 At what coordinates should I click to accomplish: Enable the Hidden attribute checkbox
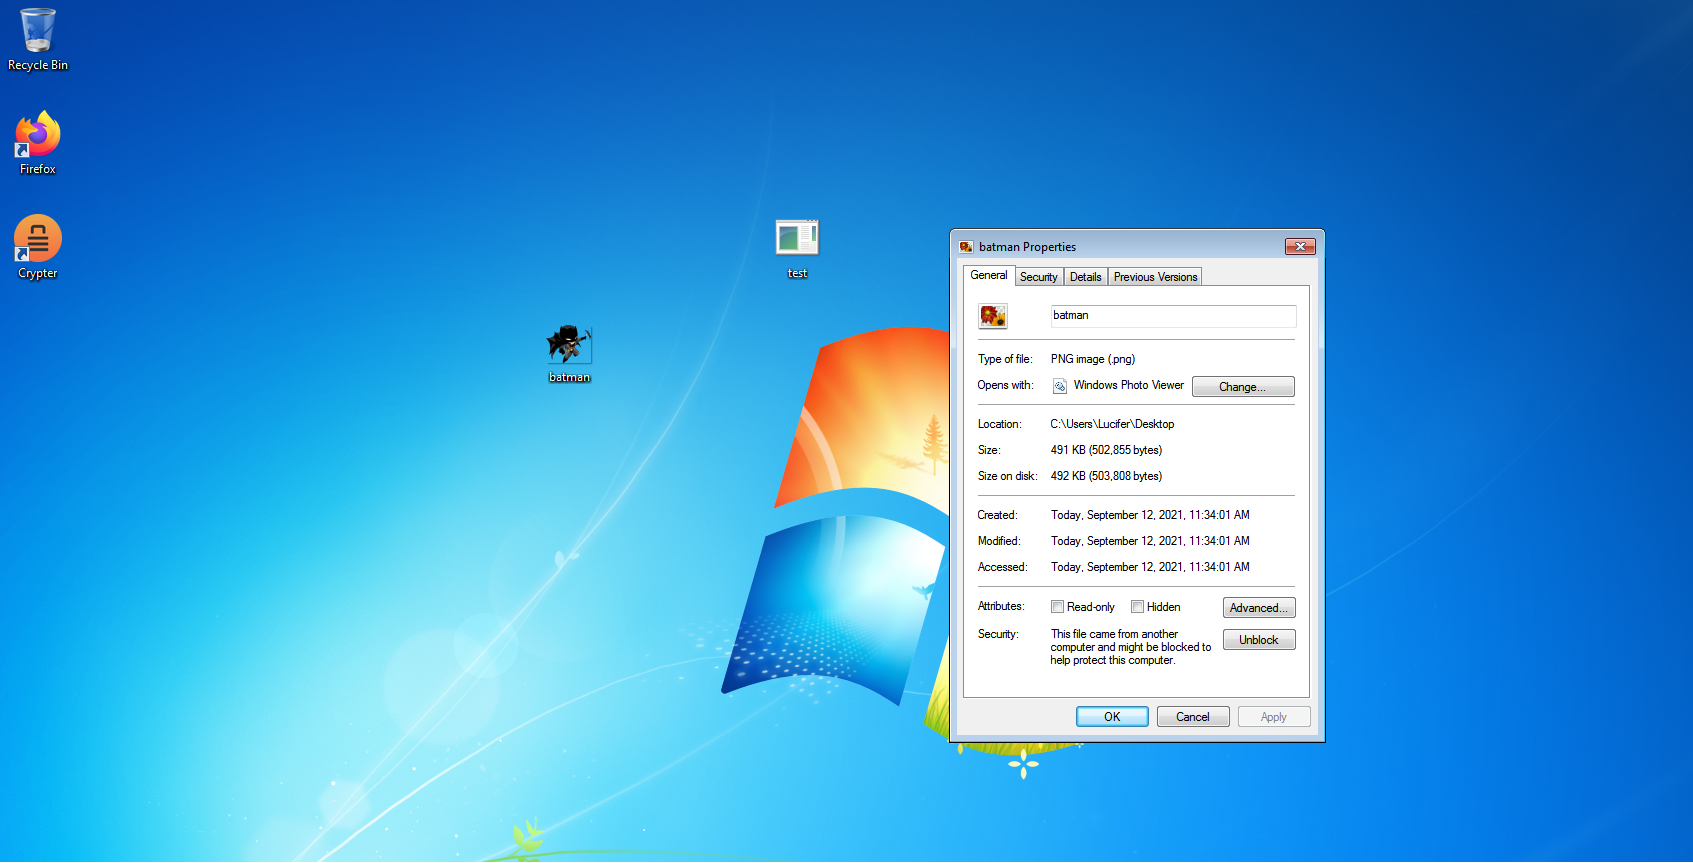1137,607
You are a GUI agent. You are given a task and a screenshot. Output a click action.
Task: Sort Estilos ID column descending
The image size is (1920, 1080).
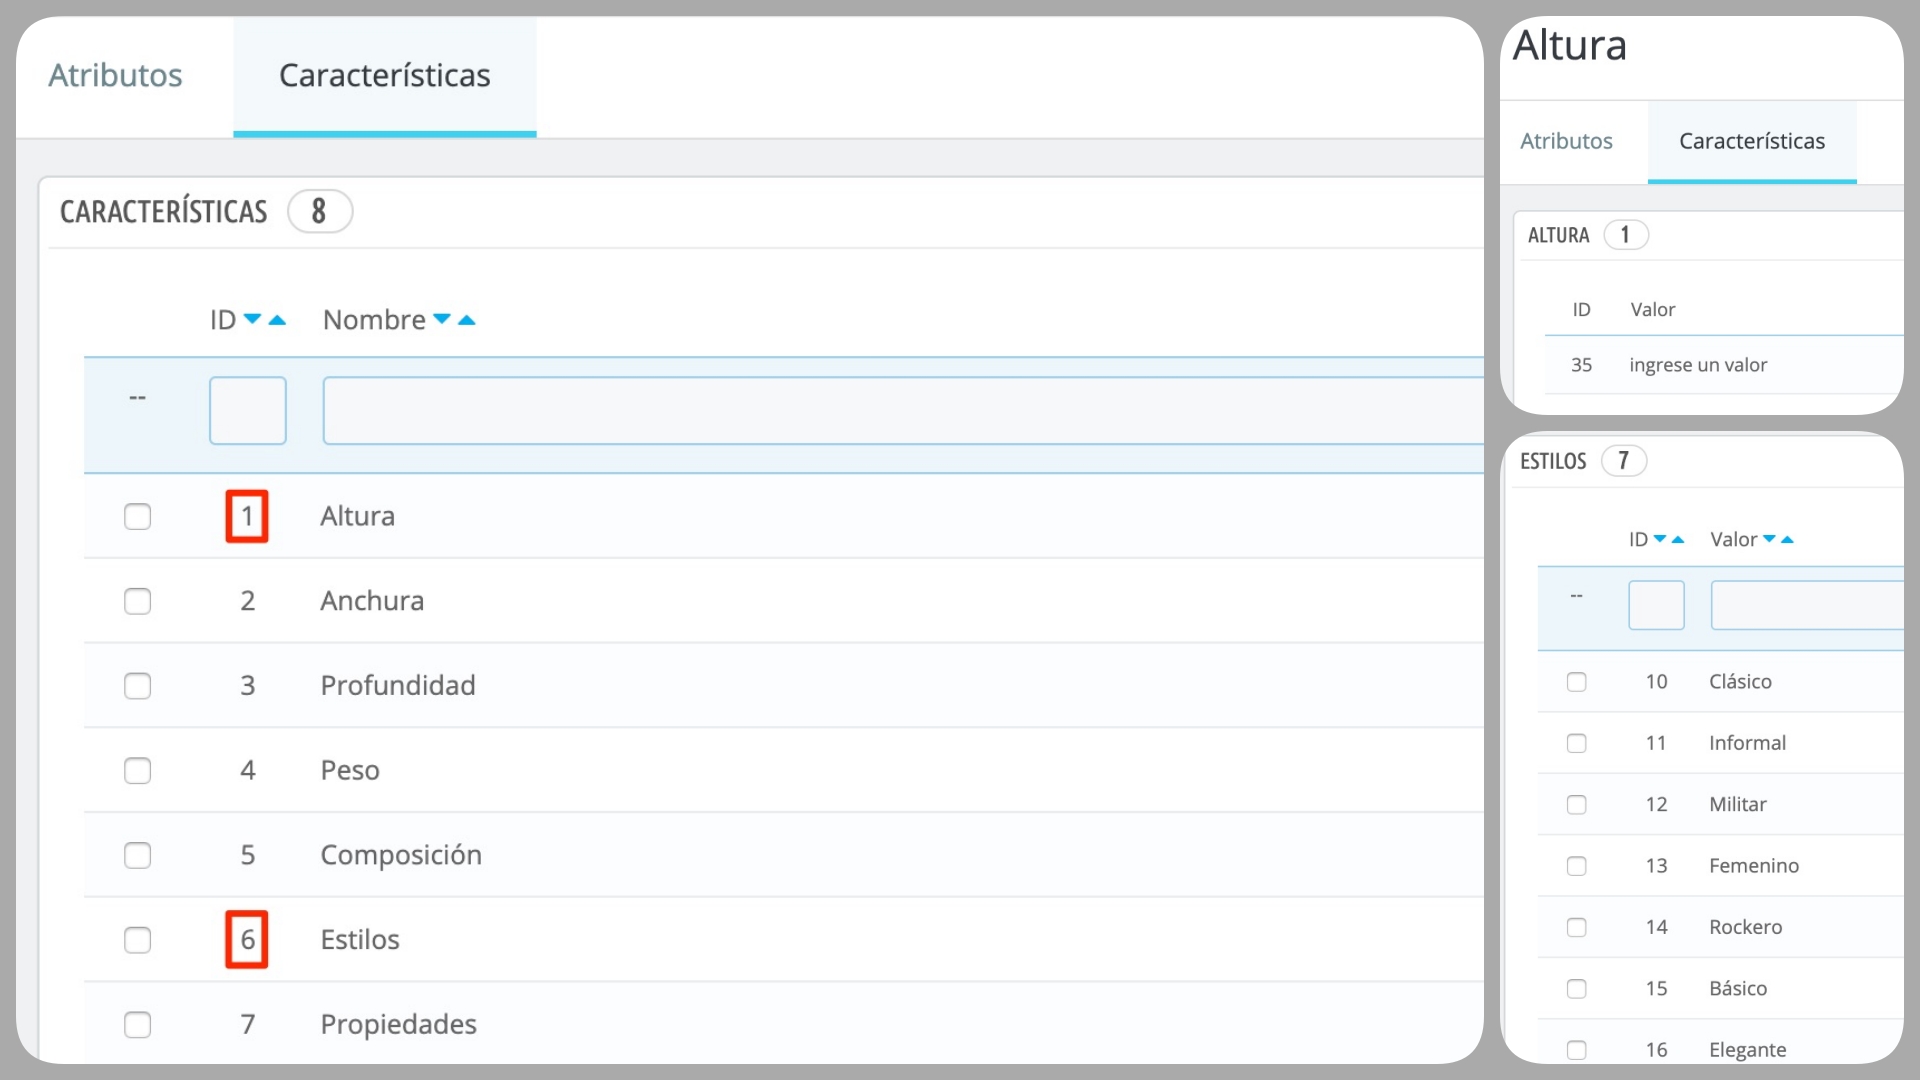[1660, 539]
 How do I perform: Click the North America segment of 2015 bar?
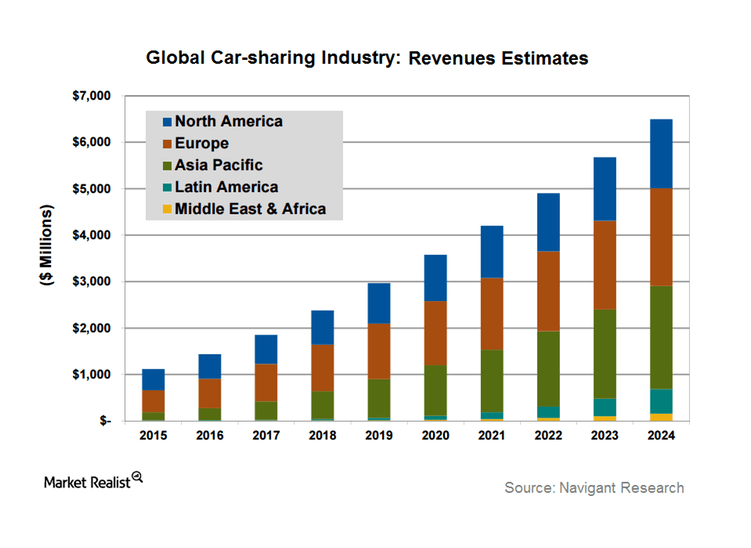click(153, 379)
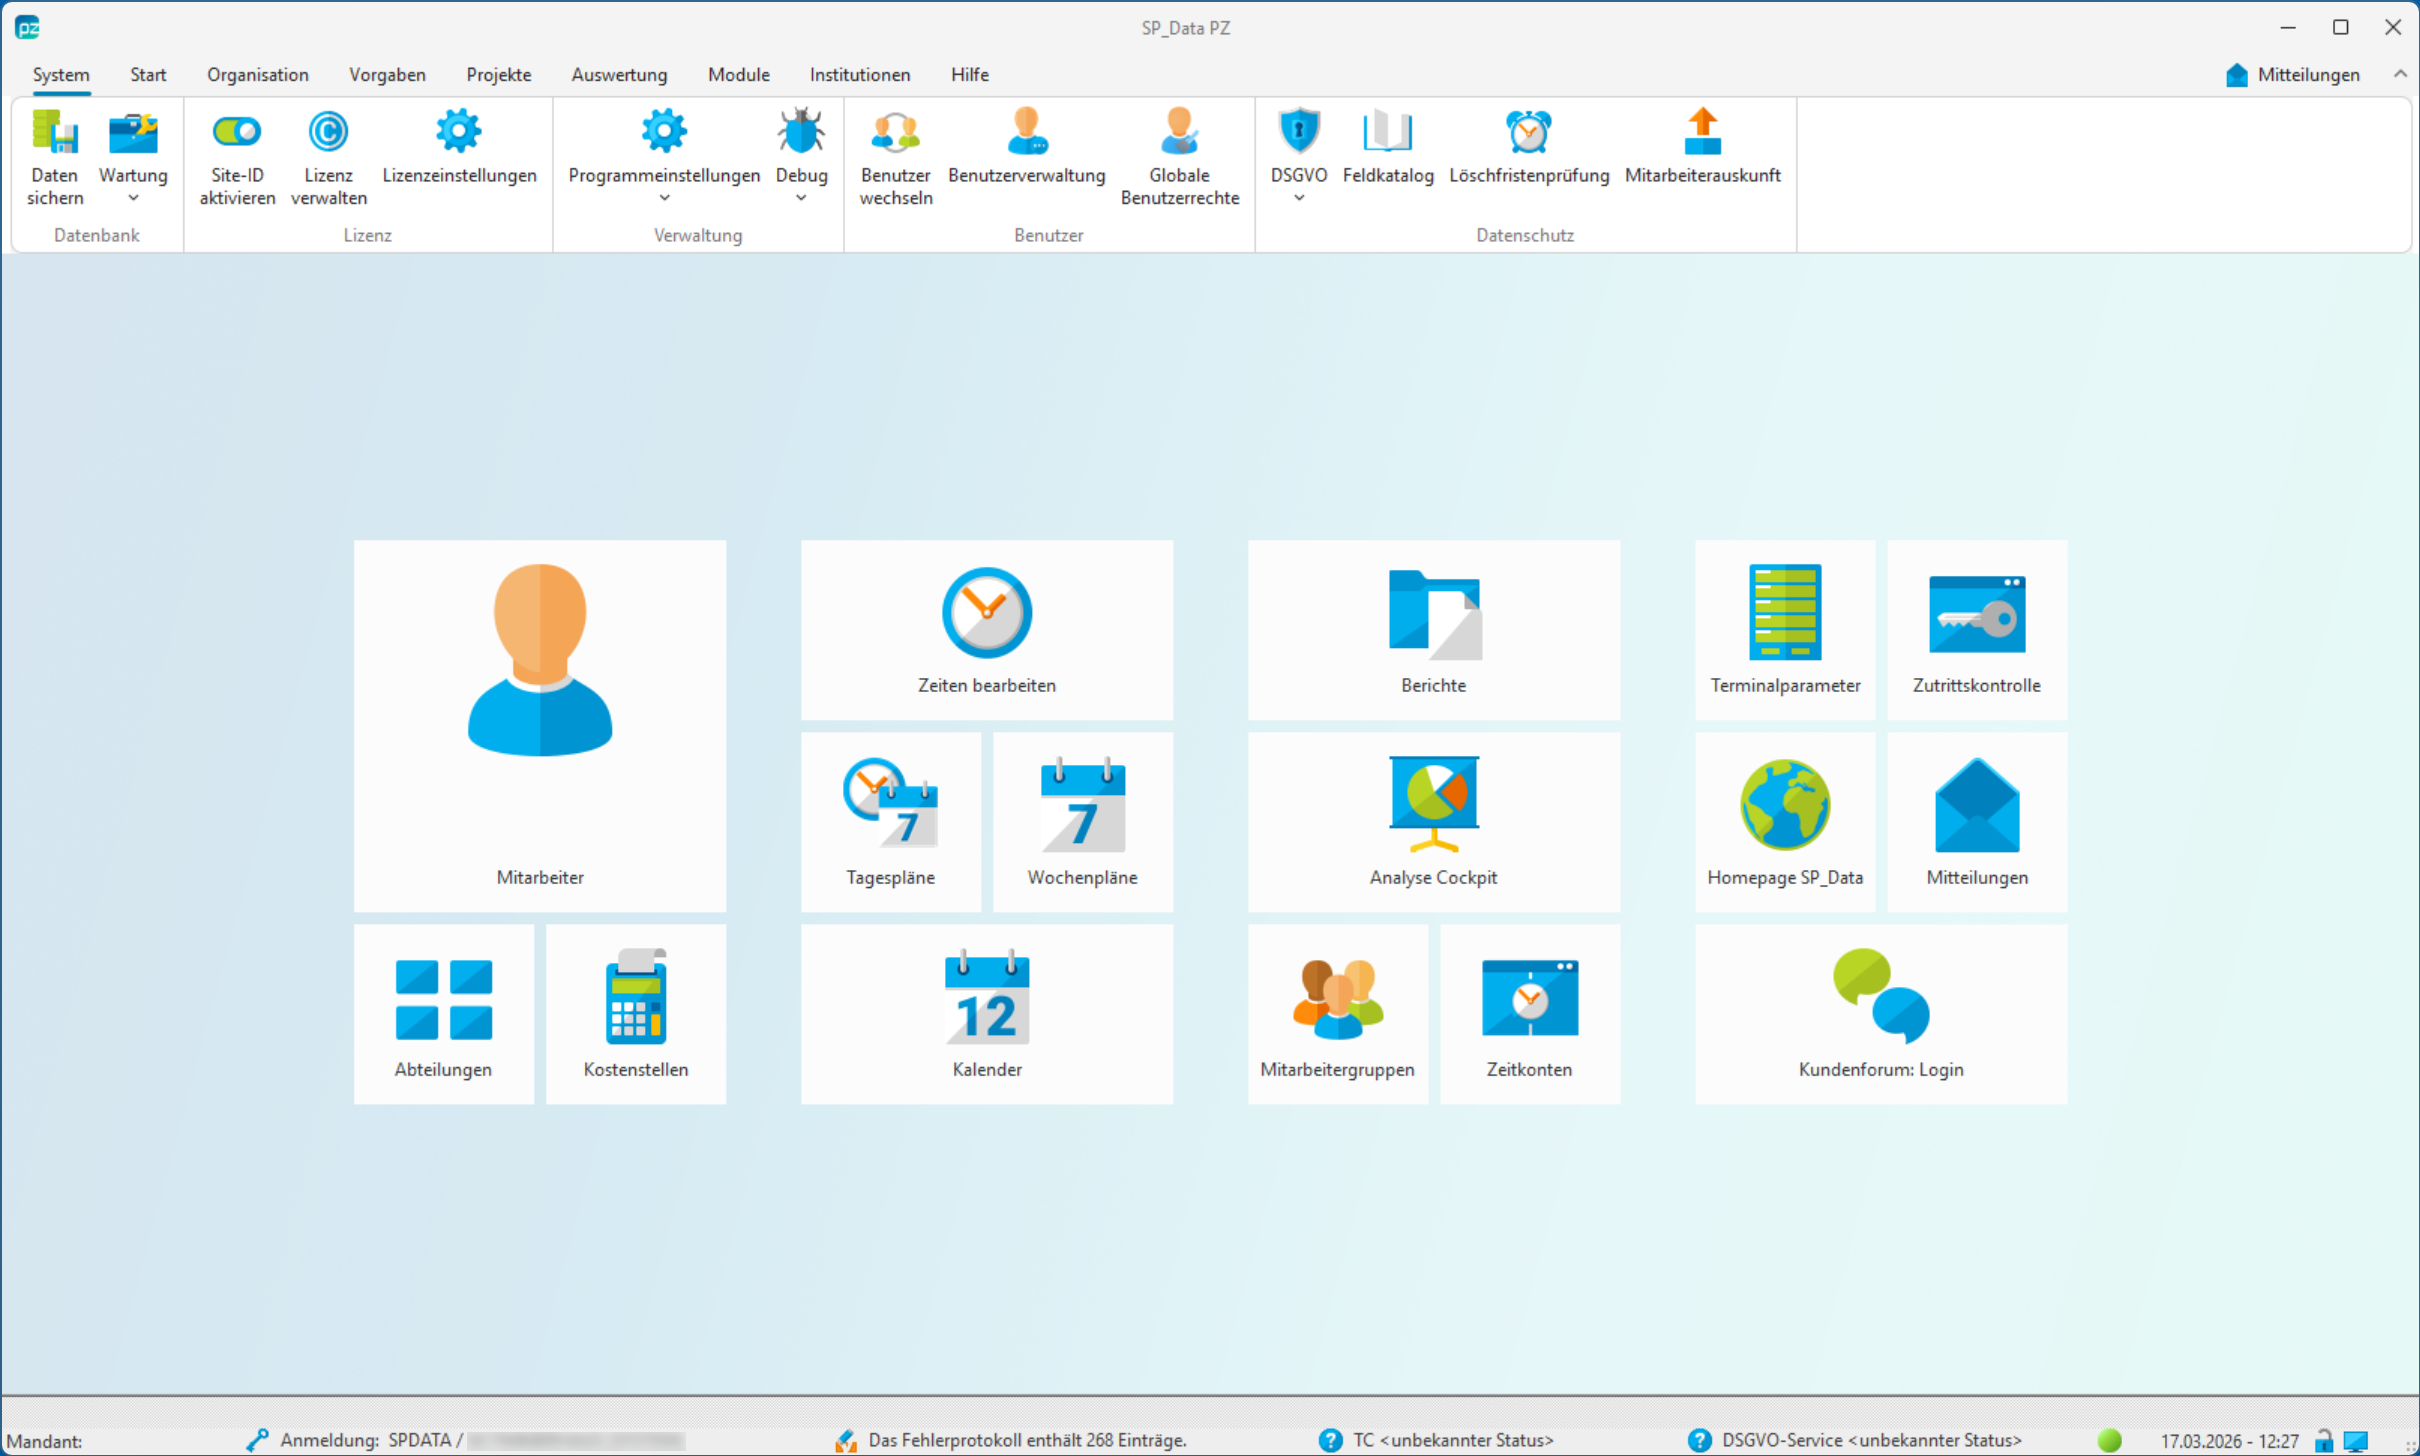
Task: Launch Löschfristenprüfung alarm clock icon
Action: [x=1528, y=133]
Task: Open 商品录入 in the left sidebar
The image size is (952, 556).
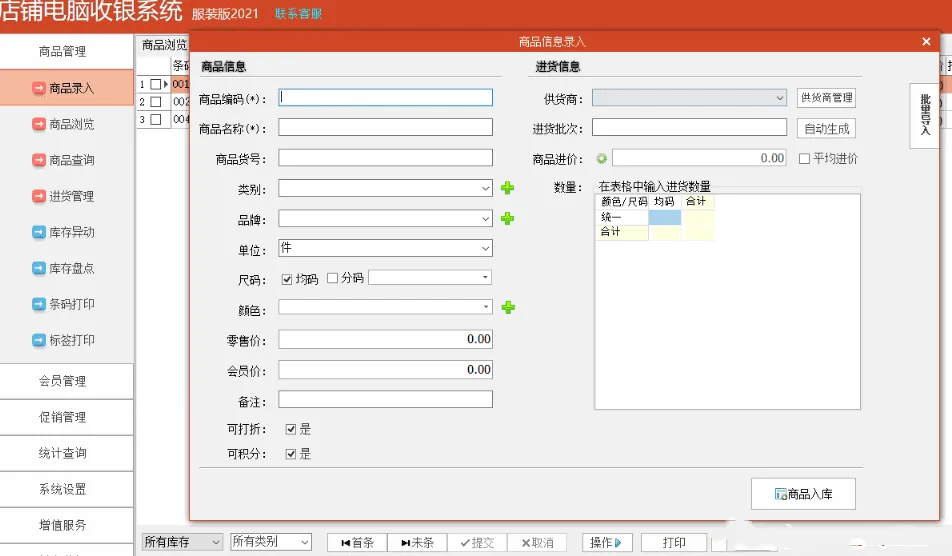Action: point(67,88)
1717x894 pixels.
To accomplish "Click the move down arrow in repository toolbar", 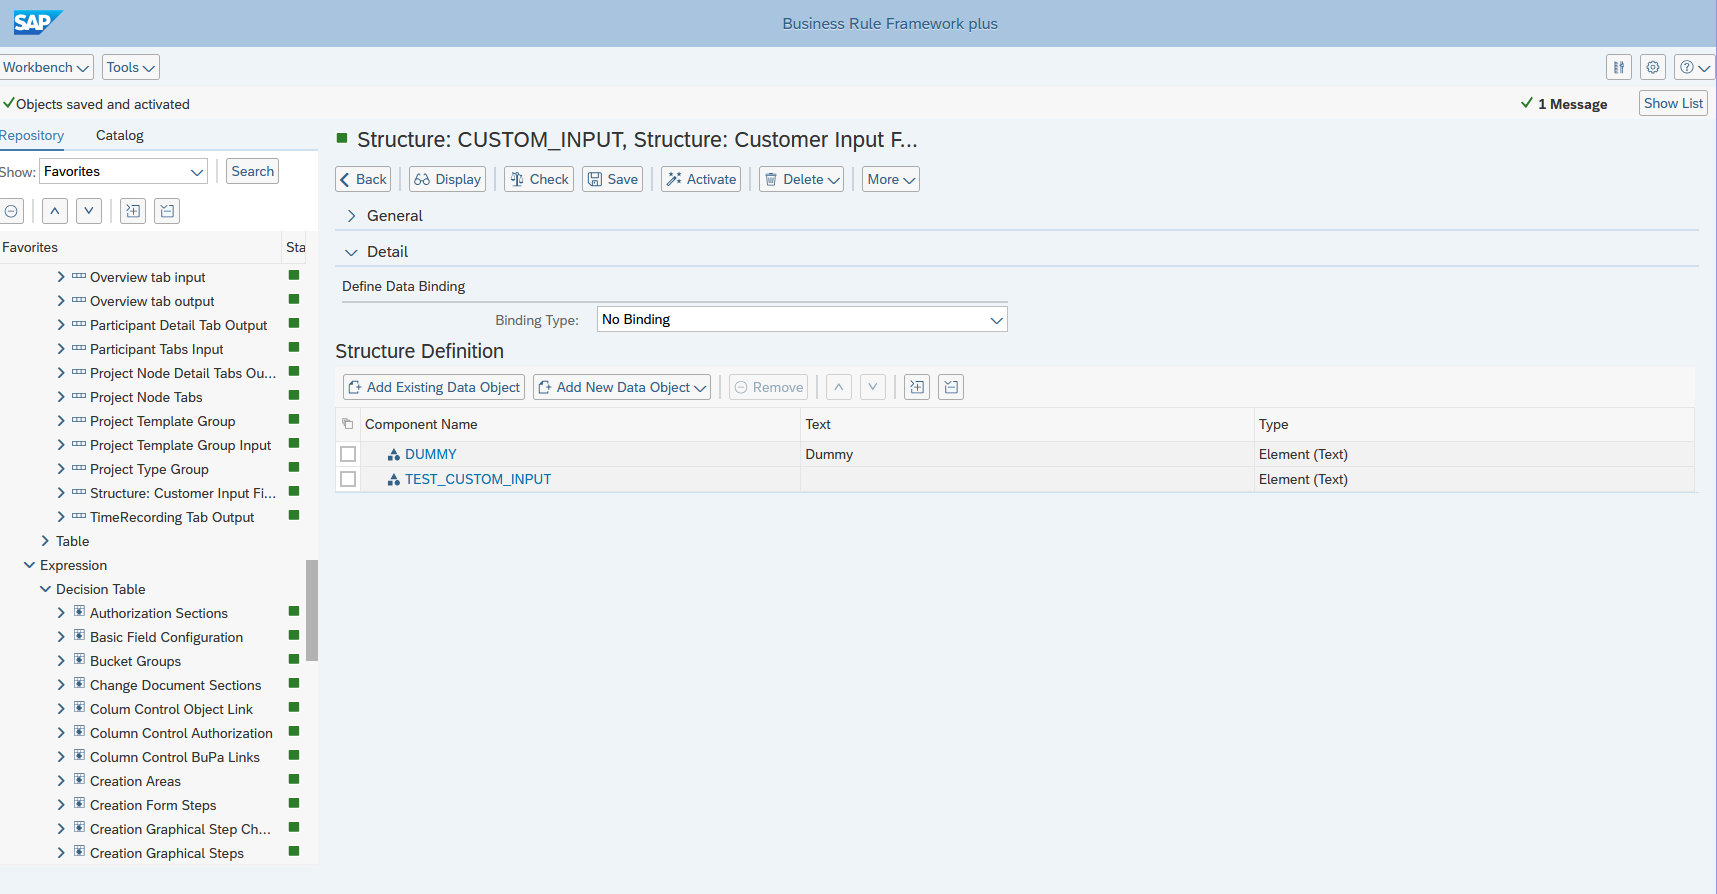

■ ■ ■

• **WHAT IS ASKED**
Quote the text of the material above line by line, without altering any wording, and omit the pictures.

• **FINISHED EXERCISE**
 At what coordinates should I click to accomplish: Enable the Hidden attribute checkbox
1137,607
You are a GUI agent. You are given a task and a screenshot. Output a click action.
Task: Sort Estilos ID column descending
The image size is (1920, 1080).
[1660, 539]
 How do I perform: Click the North America segment of 2015 bar?
click(153, 379)
Task: Launch Löschfristenprüfung alarm clock icon
Action: [x=1528, y=133]
Task: Open 商品录入 in the left sidebar
The image size is (952, 556).
Action: point(67,88)
1717x894 pixels.
To accomplish "Click the move down arrow in repository toolbar", 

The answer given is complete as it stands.